__PASSAGE__
# # # # #
- Interactive map of the Inn At Perry Cabin area

General information
- Location: Saint Michaels, Maryland United States
- Opening: 1999

Other information
- Number of rooms: 79
- Number of suites: 38
- Number of restaurants: 1

= Inn at Perry Cabin =

Hotel in Saint Michaels, Maryland, United States

Inn at Perry Cabin is a hotel in St. Michaels, Maryland, USA. The building dates back to the colonial era and the site was one of the original land grants from the English Crown to the New World.

The original Inn, built in 1816, (now the north wing of the manor house) was designed and built by Purser Samuel Hambleton, a War of 1812 Navy veteran and aide-de-camp to Commodore Oliver Hazard Perry. The Inn was built to resemble the Commodore’s cabin (‘Perry Cabin’) on the flagship USS Niagara.

The property changed over time from a private home to a working farm, and then again to a riding academy.

In 1980 Harry Meyerhoff of St. Michaels, along with sons Tom and Jack, converted it into a six-room hotel with a small restaurant. In September 1989, Sir Bernard Ashley purchased the property and began a two-year expansion that transformed The Inn at Perry Cabin into a 41-room luxury hotel.
# # # # #
__DATA LINES__
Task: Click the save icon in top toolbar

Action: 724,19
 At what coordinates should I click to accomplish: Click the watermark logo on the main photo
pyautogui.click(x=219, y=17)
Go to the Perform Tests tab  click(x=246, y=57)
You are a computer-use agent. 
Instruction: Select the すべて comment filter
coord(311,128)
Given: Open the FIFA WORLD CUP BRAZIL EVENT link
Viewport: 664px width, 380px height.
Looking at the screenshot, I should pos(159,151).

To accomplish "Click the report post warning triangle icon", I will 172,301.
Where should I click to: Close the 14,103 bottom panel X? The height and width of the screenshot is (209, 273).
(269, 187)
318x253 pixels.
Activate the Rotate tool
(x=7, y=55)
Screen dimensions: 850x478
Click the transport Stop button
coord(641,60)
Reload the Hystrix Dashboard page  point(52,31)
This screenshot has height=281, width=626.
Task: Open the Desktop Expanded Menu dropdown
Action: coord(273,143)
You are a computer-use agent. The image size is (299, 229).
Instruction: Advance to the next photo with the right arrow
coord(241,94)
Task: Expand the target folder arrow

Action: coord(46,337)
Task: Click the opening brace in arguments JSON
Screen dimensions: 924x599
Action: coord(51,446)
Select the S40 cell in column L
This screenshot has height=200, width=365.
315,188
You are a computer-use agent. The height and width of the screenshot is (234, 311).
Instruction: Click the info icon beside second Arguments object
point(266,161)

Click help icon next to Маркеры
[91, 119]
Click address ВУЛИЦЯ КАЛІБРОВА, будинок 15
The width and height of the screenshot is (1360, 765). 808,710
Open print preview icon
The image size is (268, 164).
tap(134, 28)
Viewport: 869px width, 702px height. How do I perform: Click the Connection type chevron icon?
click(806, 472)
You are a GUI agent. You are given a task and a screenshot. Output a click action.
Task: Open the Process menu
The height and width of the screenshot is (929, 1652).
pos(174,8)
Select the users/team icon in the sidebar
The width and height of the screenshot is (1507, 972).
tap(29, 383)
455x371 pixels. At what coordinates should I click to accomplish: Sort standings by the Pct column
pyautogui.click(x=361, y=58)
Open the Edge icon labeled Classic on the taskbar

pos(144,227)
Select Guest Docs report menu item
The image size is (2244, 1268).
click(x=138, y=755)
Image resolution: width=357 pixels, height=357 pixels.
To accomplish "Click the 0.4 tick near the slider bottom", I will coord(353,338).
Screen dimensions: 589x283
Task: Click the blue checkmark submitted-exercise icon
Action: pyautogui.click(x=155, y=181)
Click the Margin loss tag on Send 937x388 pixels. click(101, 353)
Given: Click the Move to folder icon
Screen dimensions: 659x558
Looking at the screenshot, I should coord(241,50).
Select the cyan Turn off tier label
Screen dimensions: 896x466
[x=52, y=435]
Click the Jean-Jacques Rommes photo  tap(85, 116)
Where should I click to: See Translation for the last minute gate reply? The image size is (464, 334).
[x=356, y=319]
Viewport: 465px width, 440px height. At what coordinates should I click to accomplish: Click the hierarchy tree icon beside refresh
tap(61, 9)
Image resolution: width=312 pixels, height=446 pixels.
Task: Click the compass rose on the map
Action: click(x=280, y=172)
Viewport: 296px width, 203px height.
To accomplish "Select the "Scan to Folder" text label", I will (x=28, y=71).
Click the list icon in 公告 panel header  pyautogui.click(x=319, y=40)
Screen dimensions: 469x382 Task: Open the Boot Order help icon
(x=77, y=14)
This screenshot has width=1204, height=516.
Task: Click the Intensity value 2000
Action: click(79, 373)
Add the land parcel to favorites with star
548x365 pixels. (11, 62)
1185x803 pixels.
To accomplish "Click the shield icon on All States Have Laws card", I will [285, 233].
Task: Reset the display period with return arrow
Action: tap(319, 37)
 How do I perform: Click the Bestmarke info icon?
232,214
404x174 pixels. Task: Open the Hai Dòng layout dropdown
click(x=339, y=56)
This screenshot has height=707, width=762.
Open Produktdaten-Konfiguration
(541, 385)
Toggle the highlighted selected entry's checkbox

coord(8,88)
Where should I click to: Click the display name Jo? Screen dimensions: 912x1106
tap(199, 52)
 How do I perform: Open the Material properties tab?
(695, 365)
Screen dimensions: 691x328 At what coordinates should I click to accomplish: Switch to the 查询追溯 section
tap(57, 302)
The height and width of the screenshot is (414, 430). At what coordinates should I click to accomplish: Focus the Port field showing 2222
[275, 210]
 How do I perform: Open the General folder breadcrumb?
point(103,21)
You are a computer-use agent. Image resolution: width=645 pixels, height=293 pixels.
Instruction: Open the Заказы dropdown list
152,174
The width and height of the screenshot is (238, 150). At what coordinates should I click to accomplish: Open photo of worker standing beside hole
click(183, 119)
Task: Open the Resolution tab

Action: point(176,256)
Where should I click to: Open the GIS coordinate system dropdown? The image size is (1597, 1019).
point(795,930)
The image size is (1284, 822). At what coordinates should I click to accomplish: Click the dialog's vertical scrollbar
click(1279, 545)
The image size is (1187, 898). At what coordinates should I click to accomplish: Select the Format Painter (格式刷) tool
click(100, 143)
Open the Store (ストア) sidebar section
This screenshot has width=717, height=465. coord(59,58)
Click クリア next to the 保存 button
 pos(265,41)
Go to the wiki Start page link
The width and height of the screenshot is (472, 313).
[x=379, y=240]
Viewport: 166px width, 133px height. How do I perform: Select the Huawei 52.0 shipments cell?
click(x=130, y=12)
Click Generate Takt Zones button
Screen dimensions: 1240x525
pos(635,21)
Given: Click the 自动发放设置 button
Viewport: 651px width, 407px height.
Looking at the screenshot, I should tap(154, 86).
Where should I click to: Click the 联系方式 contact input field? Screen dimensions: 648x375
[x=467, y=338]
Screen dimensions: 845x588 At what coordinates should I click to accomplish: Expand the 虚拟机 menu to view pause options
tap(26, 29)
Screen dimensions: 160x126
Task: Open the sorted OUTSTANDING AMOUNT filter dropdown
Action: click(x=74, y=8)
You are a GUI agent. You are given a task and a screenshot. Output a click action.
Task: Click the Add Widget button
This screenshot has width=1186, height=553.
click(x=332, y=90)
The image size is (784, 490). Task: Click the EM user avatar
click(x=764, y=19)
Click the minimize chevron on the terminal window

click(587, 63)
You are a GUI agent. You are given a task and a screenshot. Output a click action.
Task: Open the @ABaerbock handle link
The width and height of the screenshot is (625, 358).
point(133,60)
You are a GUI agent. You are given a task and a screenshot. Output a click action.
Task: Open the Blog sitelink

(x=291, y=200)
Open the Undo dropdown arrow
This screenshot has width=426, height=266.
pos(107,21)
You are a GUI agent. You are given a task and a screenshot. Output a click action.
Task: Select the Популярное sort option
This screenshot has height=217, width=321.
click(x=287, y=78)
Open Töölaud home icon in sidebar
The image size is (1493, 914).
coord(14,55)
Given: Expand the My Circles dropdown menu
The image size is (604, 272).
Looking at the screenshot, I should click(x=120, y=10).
# # # # #
__ACTIONS TO TAKE__
• 1. Answer these questions from the Inn at Perry Cabin text:
(a) In what year was the original Inn built?
(b) What was the Inn built to resemble?
(c) Who purchased the property in September 1989?
• 2. Copy everything in the Inn at Perry Cabin text from "The original Inn, built" down to "flagship USS Niagara.".

__ANSWERS FOR THE EXERCISE__
• 1.
(a) 1816
(b) The Commodore's cabin ('Perry Cabin') on the flagship USS Niagara
(c) Sir Bernard Ashley

• 2.
The original Inn, built in 1816, (now the north wing of the manor house) was designed and built by Purser Samuel Hambleton, a War of 1812 Navy veteran and aide-de-camp to Commodore Oliver Hazard Perry. The Inn was built to resemble the Commodore’s cabin (‘Perry Cabin’) on the flagship USS Niagara.